The scene has been repeated over and over in many school districts. Staff members filter into a multi-purpose room and sit at benches to listen to the latest professional development (PD) offering from their district. Often, the presenter is brought in from outside the district to deliver a “one and done” session, with little emphasis placed on actual implementation or further development by the district. Sometimes, the topic may be relevant to all in attendance. Most of the time, it is not. I have sat through these types of sessions as a teacher. (Probably the best example I can talk about is when I sat through a year-long training on the district’s writing program when I was, in fact, a math teacher! Although I do have to commend the district for following through with so much PD on the writing program, and not just a one-time session.) Chances are, you too, have taken part in a session like this at some point in your career.

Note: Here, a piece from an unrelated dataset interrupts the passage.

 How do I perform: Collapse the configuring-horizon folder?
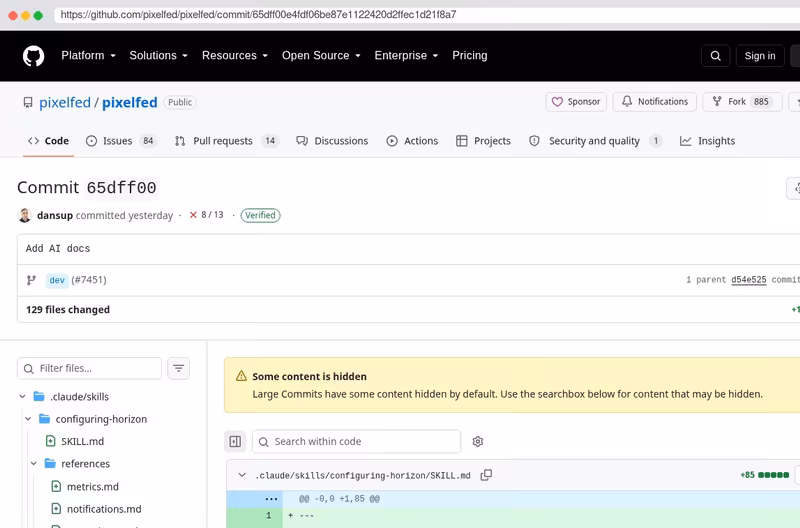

Providing professional development for the sake of meeting PD requirements is simply counterintuitive to the professional learning process. The needs and wants of teachers have changed. It is imperative to adjust our PD programs to accommodate these wants and needs. In order to meet the ISTE Standards for Teachers, teachers are asked to engage in professional growth and leadership opportunities. Furthermore, the high standards set by the ISTE Standards for both students and teachers demand that teachers be engaged, curious, and dynamic professionals. Teachers need and want new and valid approaches to PD. Teachers are also looking for approaches that meet and address the needs of the Common Core State Standards. And for those of us who are coaches, trainers, or administrators, it is imperative to support teachers in their learning in the most effective and efficient ways possible.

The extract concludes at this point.